On August 27, 2014, the National Health and Family Planning Commission (“NHFPC”) and Ministry of Commerce (“MOFCOM”) jointly released Notice on Conducting Pilot Work of Setting Up Wholly Foreign Owned Hospitals (关于开展设立外资独资医院试点工作的通知) (“Notice”) dated on July 25, 2014. The Notice allows foreign investors to set up hospitals in the form of wholly foreign owned enterprises (“WFOE”) in Beijing, Tianjin, Shanghai, Jiangsu Province, Fujian Province, Guangdong Province and Hainan Province. Under the Notice, either setting up a new hospital or acquiring an existing private hospital is allowed. This move marks a significant step of the opening-up of China’s medical markets to foreign investment. Previously, the equity ratio of foreign investment from outside Hong Kong, Macao and Taiwan in a hospital should not exceed 70%.
The opening up of China’s medical markets to foreign investment has undergone a slow process. Back in 2000, when China joined the WTO, the then NHFPC and MOFCOM jointly issued the Interim Measures for the Administration of Sino-foreign Equity Joint and Cooperative Joint Medical Institutions (中外合资、合作医疗机构管理暂行办法), according to which foreign investment in hospitals could only take the form of joint ventures and joint cooperatives. Additionally, restrictions related to investment size, shareholding ratio and contract period had to be followed strictly.
With the new round of medical reform launched in 2009, the State Council indicated in its Notice of Further Encouraging and Guiding the Establishment of Medical Institutions (关于进一步鼓励和引导社会资本举办医疗机构意见的通知) that the pilot programs of wholly foreign owned hospitals should be made available to foreign investments on a step-by-step basis. Shortly thereafter, MOFCOM started to allow foreign investors from Hong Kong, Macao and Taiwan to set up wholly foreign owned hospitals, including traditional Chinese medicine hospitals in cities at municipal level. Subsequently, in the Shanghai Free Trade Zone which was newly established in 2013, the scope of wholly foreign hospital investors was enlarged to cover foreign investors from outside Hong Kong, Macao and Taiwan.

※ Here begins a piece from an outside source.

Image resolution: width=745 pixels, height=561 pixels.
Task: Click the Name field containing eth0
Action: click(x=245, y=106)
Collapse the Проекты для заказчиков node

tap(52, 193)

The Notice outlines four requirements for wholly foreign owned hospitals under the pilot program.
- The foreign investors must be legal persons who are able to undertake civil liabilities independently and who have direct or indirect medical and health care investment and management experience;
- The hospitals must meet the general national standards for establishing a hospital;
- The new approving authority shall be the provincial branch of the NHFPC and MOFCOM;
- The establishment of and the change of registration information of the wholly foreign owned hospitals must follow the procedures and rules provided in related laws and regulations.
Lawmakers in the seven municipalities/provinces under the pilot program are producing their own implementation measures which are subject to approval by the NHFPC and MOFCOM. We will keep a close eye on their further activities. However, the growth of foreign hospitals in China is not expected in the short term due to other policy restrictions, for example, foreign doctors shall not practice in China for more than a year, customs for importing medical devices are very high, and local commercial insurances rarely cover foreign hospitals.

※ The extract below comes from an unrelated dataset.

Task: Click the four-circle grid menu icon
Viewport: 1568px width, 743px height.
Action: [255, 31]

 Article 8.3 of Notice of Further Encouraging and Guiding the Establishment of Medical Institutions (关于进一步鼓励和引导社会资本举办医疗机构意见的通知) and Article 2 of Supplementary Provisions II to the Interim Measures for the Administration of Medical Institutions in the Form of Chinese-Foreign Equity or Contractual Joint Venture (《中外合资、合作医疗机构管理暂行办法》的补充规定二).
 Article 8 of Notice of Further Encouraging and Guiding the Establishment of Medical Institutions (关于进一步鼓励和引导社会资本举办医疗机构意见的通知) provides that the investment size shall not fall below RMB 20million, the equity ratio of Chinese investment shall not fall below 30% and the contract duration shall not exceed twenty years.
 Currently, the first and only wholly foreign owned hospital by foreign investors from outside Hong Kong, Macao and Taiwan is under construction in the Shanghai Free Trade Zone. It is a German hospital funded by the Artemed Group.
 Previously under Notice of Further Encouraging and Guiding the Establishment of Medical Institutions (关于进一步鼓励和引导社会资本举办医疗机构意见的通知), the approving authorities of foreign invested hospitals were NHFPC and MOFCOM.
 A case in point is that one orthopaedic examination device imported by the German hospital funded by Artemed Group in Shanghai Free Trade Zone is RMB 2.5million in bond price; however, it could reach RMB 5million in duty-paid price.